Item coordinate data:
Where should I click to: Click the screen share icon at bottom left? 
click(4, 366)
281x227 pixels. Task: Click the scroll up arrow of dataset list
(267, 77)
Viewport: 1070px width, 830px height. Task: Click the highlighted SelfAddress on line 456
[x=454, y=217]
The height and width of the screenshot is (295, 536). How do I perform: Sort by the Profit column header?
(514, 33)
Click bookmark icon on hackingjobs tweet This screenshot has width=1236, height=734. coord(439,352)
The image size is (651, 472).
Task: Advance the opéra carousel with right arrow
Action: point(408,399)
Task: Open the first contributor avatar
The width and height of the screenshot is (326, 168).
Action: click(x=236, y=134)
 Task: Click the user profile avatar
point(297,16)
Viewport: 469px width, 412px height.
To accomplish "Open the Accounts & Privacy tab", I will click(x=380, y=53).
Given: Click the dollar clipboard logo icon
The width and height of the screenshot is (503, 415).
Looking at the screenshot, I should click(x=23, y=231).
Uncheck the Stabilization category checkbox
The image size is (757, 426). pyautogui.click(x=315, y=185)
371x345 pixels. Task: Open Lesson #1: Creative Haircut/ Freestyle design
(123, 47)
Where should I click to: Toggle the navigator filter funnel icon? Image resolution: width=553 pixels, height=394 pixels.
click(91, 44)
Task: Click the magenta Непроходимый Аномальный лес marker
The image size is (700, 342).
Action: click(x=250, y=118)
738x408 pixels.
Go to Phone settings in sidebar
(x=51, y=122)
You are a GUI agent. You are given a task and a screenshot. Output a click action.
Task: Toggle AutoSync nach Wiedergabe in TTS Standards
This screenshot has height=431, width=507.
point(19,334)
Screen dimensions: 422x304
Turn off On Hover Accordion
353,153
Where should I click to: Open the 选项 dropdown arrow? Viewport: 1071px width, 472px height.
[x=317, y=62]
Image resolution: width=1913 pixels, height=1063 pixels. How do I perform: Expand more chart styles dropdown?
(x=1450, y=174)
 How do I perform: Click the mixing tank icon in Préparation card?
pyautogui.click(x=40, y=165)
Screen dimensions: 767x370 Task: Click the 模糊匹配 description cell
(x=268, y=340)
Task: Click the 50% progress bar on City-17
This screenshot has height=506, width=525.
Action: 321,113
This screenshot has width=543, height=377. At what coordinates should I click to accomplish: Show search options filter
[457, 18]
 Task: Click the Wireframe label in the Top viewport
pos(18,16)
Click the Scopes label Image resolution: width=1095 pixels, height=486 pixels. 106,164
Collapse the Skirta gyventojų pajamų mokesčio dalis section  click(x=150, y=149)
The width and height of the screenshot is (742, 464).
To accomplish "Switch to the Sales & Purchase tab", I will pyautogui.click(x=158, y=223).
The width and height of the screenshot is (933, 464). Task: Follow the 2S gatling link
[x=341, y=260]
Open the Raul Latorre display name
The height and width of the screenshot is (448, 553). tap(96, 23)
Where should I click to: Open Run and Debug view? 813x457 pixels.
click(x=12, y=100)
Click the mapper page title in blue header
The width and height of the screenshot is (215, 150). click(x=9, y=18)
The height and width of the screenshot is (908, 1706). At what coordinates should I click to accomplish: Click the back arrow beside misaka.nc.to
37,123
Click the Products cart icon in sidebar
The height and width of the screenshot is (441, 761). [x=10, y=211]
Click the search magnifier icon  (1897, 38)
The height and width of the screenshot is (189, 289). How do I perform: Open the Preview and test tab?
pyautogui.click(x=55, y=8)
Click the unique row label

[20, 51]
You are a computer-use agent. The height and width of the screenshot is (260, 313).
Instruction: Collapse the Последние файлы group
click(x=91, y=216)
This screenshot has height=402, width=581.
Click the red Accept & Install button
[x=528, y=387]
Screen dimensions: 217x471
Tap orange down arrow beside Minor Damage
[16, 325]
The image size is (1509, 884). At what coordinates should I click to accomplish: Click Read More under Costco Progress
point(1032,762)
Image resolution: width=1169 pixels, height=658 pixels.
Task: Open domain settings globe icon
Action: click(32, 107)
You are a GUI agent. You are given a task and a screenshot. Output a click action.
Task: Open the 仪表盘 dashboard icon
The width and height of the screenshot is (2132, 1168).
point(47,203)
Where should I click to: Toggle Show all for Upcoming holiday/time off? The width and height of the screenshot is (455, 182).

DIRECTIVE:
Can you copy every one of the entries above, character for character, with nothing changed?

RESULT OF THE EXERCISE:
Where should I click to: Click the screen share icon at bottom left? 
click(4, 366)
281x227 pixels. Task: Click the scroll up arrow of dataset list
(267, 77)
Viewport: 1070px width, 830px height. Task: Click the highlighted SelfAddress on line 456
[x=454, y=217]
The height and width of the screenshot is (295, 536). How do I perform: Sort by the Profit column header?
(514, 33)
Click bookmark icon on hackingjobs tweet This screenshot has width=1236, height=734. coord(439,352)
The image size is (651, 472).
Task: Advance the opéra carousel with right arrow
Action: point(408,399)
Task: Open the first contributor avatar
The width and height of the screenshot is (326, 168).
Action: click(x=236, y=134)
 Task: Click the user profile avatar
point(297,16)
Viewport: 469px width, 412px height.
To accomplish "Open the Accounts & Privacy tab", I will click(x=380, y=53).
Given: Click the dollar clipboard logo icon
The width and height of the screenshot is (503, 415).
Looking at the screenshot, I should click(x=23, y=231).
Uncheck the Stabilization category checkbox
The image size is (757, 426). pyautogui.click(x=315, y=185)
371x345 pixels. Task: Open Lesson #1: Creative Haircut/ Freestyle design
(123, 47)
Where should I click to: Toggle the navigator filter funnel icon? Image resolution: width=553 pixels, height=394 pixels.
click(91, 44)
Task: Click the magenta Непроходимый Аномальный лес marker
The image size is (700, 342).
Action: click(x=250, y=118)
738x408 pixels.
Go to Phone settings in sidebar
(x=51, y=122)
You are a GUI agent. You are given a task and a screenshot. Output a click action.
Task: Toggle AutoSync nach Wiedergabe in TTS Standards
This screenshot has height=431, width=507.
point(19,334)
Screen dimensions: 422x304
Turn off On Hover Accordion
353,153
Where should I click to: Open the 选项 dropdown arrow? Viewport: 1071px width, 472px height.
[x=317, y=62]
Image resolution: width=1913 pixels, height=1063 pixels. How do I perform: Expand more chart styles dropdown?
(x=1450, y=174)
 How do I perform: Click the mixing tank icon in Préparation card?
pyautogui.click(x=40, y=165)
Screen dimensions: 767x370 Task: Click the 模糊匹配 description cell
(x=268, y=340)
Task: Click the 50% progress bar on City-17
This screenshot has height=506, width=525.
Action: 321,113
This screenshot has width=543, height=377. At what coordinates should I click to accomplish: Show search options filter
[457, 18]
 Task: Click the Wireframe label in the Top viewport
pos(18,16)
Click the Scopes label Image resolution: width=1095 pixels, height=486 pixels. 106,164
Collapse the Skirta gyventojų pajamų mokesčio dalis section  click(x=150, y=149)
The width and height of the screenshot is (742, 464).
To accomplish "Switch to the Sales & Purchase tab", I will pyautogui.click(x=158, y=223).
The width and height of the screenshot is (933, 464). Task: Follow the 2S gatling link
[x=341, y=260]
Open the Raul Latorre display name
The height and width of the screenshot is (448, 553). tap(96, 23)
Where should I click to: Open Run and Debug view? 813x457 pixels.
click(x=12, y=100)
Click the mapper page title in blue header
The width and height of the screenshot is (215, 150). click(x=9, y=18)
The height and width of the screenshot is (908, 1706). At what coordinates should I click to accomplish: Click the back arrow beside misaka.nc.to
37,123
Click the Products cart icon in sidebar
The height and width of the screenshot is (441, 761). [x=10, y=211]
Click the search magnifier icon  (1897, 38)
The height and width of the screenshot is (189, 289). How do I perform: Open the Preview and test tab?
pyautogui.click(x=55, y=8)
Click the unique row label

[20, 51]
You are a computer-use agent. The height and width of the screenshot is (260, 313).
Instruction: Collapse the Последние файлы group
click(x=91, y=216)
This screenshot has height=402, width=581.
Click the red Accept & Install button
[x=528, y=387]
Screen dimensions: 217x471
Tap orange down arrow beside Minor Damage
[16, 325]
The image size is (1509, 884). At what coordinates should I click to accomplish: Click Read More under Costco Progress
point(1032,762)
Image resolution: width=1169 pixels, height=658 pixels.
Task: Open domain settings globe icon
Action: click(32, 107)
You are a GUI agent. You are given a task and a screenshot. Output a click action.
Task: Open the 仪表盘 dashboard icon
The width and height of the screenshot is (2132, 1168).
point(47,203)
Where should I click to: Toggle Show all for Upcoming holiday/time off? The width and height of the screenshot is (455, 182).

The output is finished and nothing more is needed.